Do you need to cut it or can you pull in the two ends...?


----------



## kklowell (Dec 26, 2014)

My intention is to run these boards the full length of the room, but If I find other boards that are bowed, I may start cutting them shorter.


----------



## Stick486 (Jan 4, 2013)

kklowell said:


> Thanks, Stick. I do have a joiner, but I don't see it helping me out with a 14 foot board. Not sure I know what to use as a 14 foot straightedge either, but I'll figure that out.


a 14' 1x4 clamped following your chalk line....


----------



## Stick486 (Jan 4, 2013)

Nickp said:


> Do you need to cut it or can you pull in the two ends...?

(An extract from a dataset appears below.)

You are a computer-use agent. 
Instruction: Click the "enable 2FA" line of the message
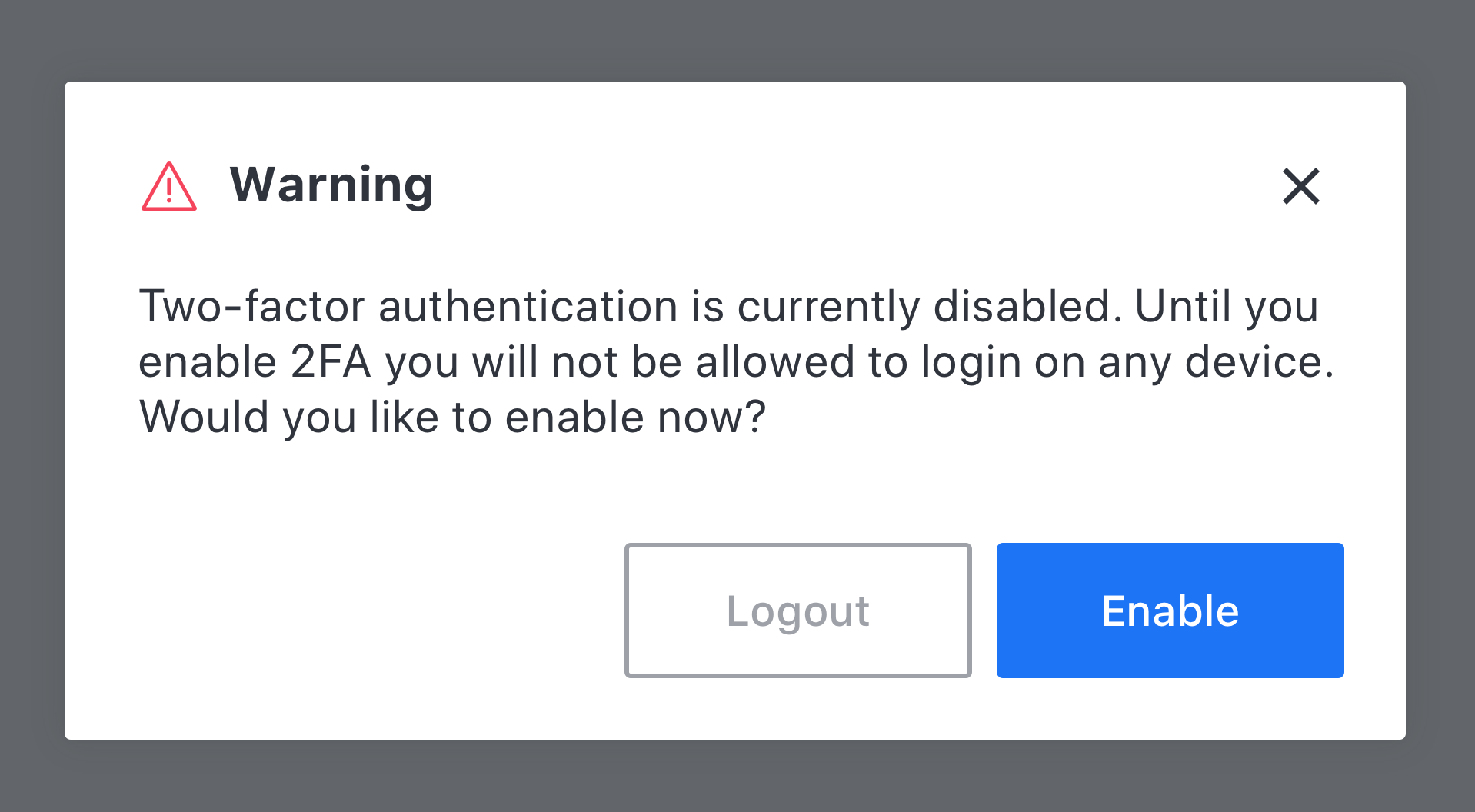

too many stresses to risk...


----------



## Cherryville Chuck (Sep 28, 2010)

Usually if you start jointing to straight the different widths will eventually, or very quickly, buggar you up. I would try to pull them straight or cut them shorter. They straighten out as the lengths get shorter. The big issue with that can be getting the ends square to each other.


----------



## mgmine (Jan 16, 2012)

A couple of tips when laying a wood floor. First when cutting them to length let them hang down on you miter or chop saw. This will give you a slight angle and the boards will fit together better because only the top edge will meet. Second to get the bow out of them nail a wedge to the floor a little bit away from the offending board. Then take another wedge and pound it between the bowed board and the wedge that is nailed to the floor. This will force the bowed board tight. Also be sure not to put the first board tight to the wall it needs to have a little room to expand.


----------



## David Dickson (Oct 30, 2015)

While the 13'6" runs of single board might look impressive, had you thought about cutting them into 3 or 4 sections? They would probably line up a lot better. You might have to use a bevel guage to ensure that the ends were flush with each other, but I think that it would be a lot less work that trying to remove the bow along a 13'6" board.
Just my penny's worth.


----------



## gmercer_48083 (Jul 18, 2012)

Ken, How wide are the planks? Are they ship lapped or tongue and groove? You must provide a space for expansion against the wall (a gap between the bottom plate and the first and last floorboard). also you nail through the tongue edge of the planks of the floor boards as you progress across the room. The problem I see with shiplap boards is you would have to straight nail through the floorboards to secure them to the subfloor. As far as straightening a bowed floorboard, I would think it could be pryed or wedged straight then nailed. I would start with shorter sections against the wall to attain a straight beginning row then as you progress you could pry the bowed ones into position as you progress across the floor. The easiest solution is to shorten the floorboards.


----------



## kklowell (Dec 26, 2014)

They are 10" and shiplapped, not tongue and groove. It is my intention to nail them with cut nails, but also glue them down with Liquid Nails. I do now plan to shorten them, at least into two pieces. There will be a gap on the walls because I know they need room to move, but also because this is a 116-year-old house that was once a barn and nothing is straight.
Also, just for information, the subfloor is abnormally thick, it has a layer of boards and then two layers of particle board. I think that means that when it's all done this floor is going to be 3 inches thick!


----------



## DaninVan (Jan 1, 2012)

Do not glue them down! They need to be able to expand and contract. It's old school to lay tarpaper down over the subfloor and then place your finish floor over that. As has been mentioned in previous comments, flooring is normally only nailed along one edge, the leading edge. For what you're doing, you'd have your open edge with the lap up, tuck the next board under it then nail the previous (lap up) edge down. I think I'd be inclined to only nail it part way in while keeping force against the leading edge...place the next board in place and _then_ drive the nails completely in. That would leave you with one edge secured by the lap(s)and the opposite edge firmly nailed. 
!0'' wide boards are an invitation to cupping and bowing. An alternate system might be to pre-drill with a counterbore, and screw and plug the boards.


----------



## kklowell (Dec 26, 2014)

You're too late, Dan. I have quite a bit of it done now, with glue. I had read about using paper in between, but those same sites all said an alternative was a flexible glue. I'm doing it with subfloor glue. Using old square nails too and got a lesson today in how good those babies hold! Had to pull one and it was not easy! The room is not flat or square, so nails are necessary to keep them from bouncing too.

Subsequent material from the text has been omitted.